▶ **Brief**: Write every entry out again, unchanged.

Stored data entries
##########
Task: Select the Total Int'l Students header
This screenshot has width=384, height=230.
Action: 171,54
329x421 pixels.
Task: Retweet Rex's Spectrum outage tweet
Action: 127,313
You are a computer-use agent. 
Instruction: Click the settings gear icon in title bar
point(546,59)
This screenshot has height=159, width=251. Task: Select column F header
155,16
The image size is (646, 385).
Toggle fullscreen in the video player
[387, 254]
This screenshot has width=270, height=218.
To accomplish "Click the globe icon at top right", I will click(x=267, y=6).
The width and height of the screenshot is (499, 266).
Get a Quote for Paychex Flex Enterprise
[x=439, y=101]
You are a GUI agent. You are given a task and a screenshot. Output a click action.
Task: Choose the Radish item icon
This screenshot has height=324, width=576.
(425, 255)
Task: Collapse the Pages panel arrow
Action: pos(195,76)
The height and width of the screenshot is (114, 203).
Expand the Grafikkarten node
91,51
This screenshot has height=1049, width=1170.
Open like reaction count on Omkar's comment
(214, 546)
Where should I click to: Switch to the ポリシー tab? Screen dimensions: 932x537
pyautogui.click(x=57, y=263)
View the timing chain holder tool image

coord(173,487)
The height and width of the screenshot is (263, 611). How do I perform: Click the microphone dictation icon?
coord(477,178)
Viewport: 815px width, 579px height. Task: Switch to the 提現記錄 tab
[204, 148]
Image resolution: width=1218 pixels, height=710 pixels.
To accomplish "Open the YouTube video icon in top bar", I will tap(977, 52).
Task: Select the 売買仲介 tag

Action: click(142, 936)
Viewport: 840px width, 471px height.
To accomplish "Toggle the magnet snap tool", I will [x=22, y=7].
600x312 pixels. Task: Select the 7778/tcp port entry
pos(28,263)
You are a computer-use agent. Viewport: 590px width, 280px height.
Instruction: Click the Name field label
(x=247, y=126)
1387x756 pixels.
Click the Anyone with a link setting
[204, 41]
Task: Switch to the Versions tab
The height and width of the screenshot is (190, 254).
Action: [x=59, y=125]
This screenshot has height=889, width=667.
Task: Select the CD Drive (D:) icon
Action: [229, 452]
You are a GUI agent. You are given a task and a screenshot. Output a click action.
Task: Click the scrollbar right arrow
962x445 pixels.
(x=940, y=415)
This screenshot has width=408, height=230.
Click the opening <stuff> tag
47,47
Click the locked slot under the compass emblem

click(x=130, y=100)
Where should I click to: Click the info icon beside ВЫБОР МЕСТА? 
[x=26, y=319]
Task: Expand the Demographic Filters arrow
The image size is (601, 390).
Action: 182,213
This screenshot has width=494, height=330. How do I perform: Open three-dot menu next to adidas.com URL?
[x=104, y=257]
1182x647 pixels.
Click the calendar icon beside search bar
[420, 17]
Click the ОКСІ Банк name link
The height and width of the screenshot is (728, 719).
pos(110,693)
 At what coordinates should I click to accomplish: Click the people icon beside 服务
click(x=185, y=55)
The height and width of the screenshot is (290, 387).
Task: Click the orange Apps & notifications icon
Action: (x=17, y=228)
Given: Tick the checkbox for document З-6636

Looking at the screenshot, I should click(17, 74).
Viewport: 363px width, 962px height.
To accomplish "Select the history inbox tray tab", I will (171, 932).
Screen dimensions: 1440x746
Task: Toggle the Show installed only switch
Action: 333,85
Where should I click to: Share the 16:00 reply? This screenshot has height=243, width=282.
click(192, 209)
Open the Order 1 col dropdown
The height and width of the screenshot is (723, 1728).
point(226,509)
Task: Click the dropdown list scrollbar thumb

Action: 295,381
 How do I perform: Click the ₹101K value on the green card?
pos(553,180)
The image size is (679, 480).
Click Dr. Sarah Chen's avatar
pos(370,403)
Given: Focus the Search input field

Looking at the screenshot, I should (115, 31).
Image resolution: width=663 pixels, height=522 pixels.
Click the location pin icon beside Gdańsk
##########
▶ **Response to the task**:
Task: Select the Total Int'l Students header
This screenshot has width=384, height=230.
Action: 171,54
329x421 pixels.
Task: Retweet Rex's Spectrum outage tweet
Action: 127,313
You are a computer-use agent. 
Instruction: Click the settings gear icon in title bar
point(546,59)
This screenshot has height=159, width=251. Task: Select column F header
155,16
The image size is (646, 385).
Toggle fullscreen in the video player
[387, 254]
This screenshot has width=270, height=218.
To accomplish "Click the globe icon at top right", I will click(x=267, y=6).
The width and height of the screenshot is (499, 266).
Get a Quote for Paychex Flex Enterprise
[x=439, y=101]
You are a GUI agent. You are given a task and a screenshot. Output a click action.
Task: Choose the Radish item icon
This screenshot has height=324, width=576.
(425, 255)
Task: Collapse the Pages panel arrow
Action: pos(195,76)
The height and width of the screenshot is (114, 203).
Expand the Grafikkarten node
91,51
This screenshot has height=1049, width=1170.
Open like reaction count on Omkar's comment
(214, 546)
Where should I click to: Switch to the ポリシー tab? Screen dimensions: 932x537
pyautogui.click(x=57, y=263)
View the timing chain holder tool image

coord(173,487)
The height and width of the screenshot is (263, 611). How do I perform: Click the microphone dictation icon?
coord(477,178)
Viewport: 815px width, 579px height. Task: Switch to the 提現記錄 tab
[204, 148]
Image resolution: width=1218 pixels, height=710 pixels.
To accomplish "Open the YouTube video icon in top bar", I will tap(977, 52).
Task: Select the 売買仲介 tag

Action: click(142, 936)
Viewport: 840px width, 471px height.
To accomplish "Toggle the magnet snap tool", I will [x=22, y=7].
600x312 pixels. Task: Select the 7778/tcp port entry
pos(28,263)
You are a computer-use agent. Viewport: 590px width, 280px height.
Instruction: Click the Name field label
(x=247, y=126)
1387x756 pixels.
Click the Anyone with a link setting
[204, 41]
Task: Switch to the Versions tab
The height and width of the screenshot is (190, 254).
Action: [x=59, y=125]
This screenshot has height=889, width=667.
Task: Select the CD Drive (D:) icon
Action: [229, 452]
You are a GUI agent. You are given a task and a screenshot. Output a click action.
Task: Click the scrollbar right arrow
962x445 pixels.
(x=940, y=415)
This screenshot has width=408, height=230.
Click the opening <stuff> tag
47,47
Click the locked slot under the compass emblem

click(x=130, y=100)
Where should I click to: Click the info icon beside ВЫБОР МЕСТА? 
[x=26, y=319]
Task: Expand the Demographic Filters arrow
The image size is (601, 390).
Action: 182,213
This screenshot has width=494, height=330. How do I perform: Open three-dot menu next to adidas.com URL?
[x=104, y=257]
1182x647 pixels.
Click the calendar icon beside search bar
[420, 17]
Click the ОКСІ Банк name link
The height and width of the screenshot is (728, 719).
pos(110,693)
 At what coordinates should I click to accomplish: Click the people icon beside 服务
click(x=185, y=55)
The height and width of the screenshot is (290, 387).
Task: Click the orange Apps & notifications icon
Action: (x=17, y=228)
Given: Tick the checkbox for document З-6636

Looking at the screenshot, I should click(17, 74).
Viewport: 363px width, 962px height.
To accomplish "Select the history inbox tray tab", I will (171, 932).
Screen dimensions: 1440x746
Task: Toggle the Show installed only switch
Action: 333,85
Where should I click to: Share the 16:00 reply? This screenshot has height=243, width=282.
click(192, 209)
Open the Order 1 col dropdown
The height and width of the screenshot is (723, 1728).
point(226,509)
Task: Click the dropdown list scrollbar thumb

Action: 295,381
 How do I perform: Click the ₹101K value on the green card?
pos(553,180)
The image size is (679, 480).
Click Dr. Sarah Chen's avatar
pos(370,403)
Given: Focus the Search input field

Looking at the screenshot, I should (115, 31).
Image resolution: width=663 pixels, height=522 pixels.
Click the location pin icon beside Gdańsk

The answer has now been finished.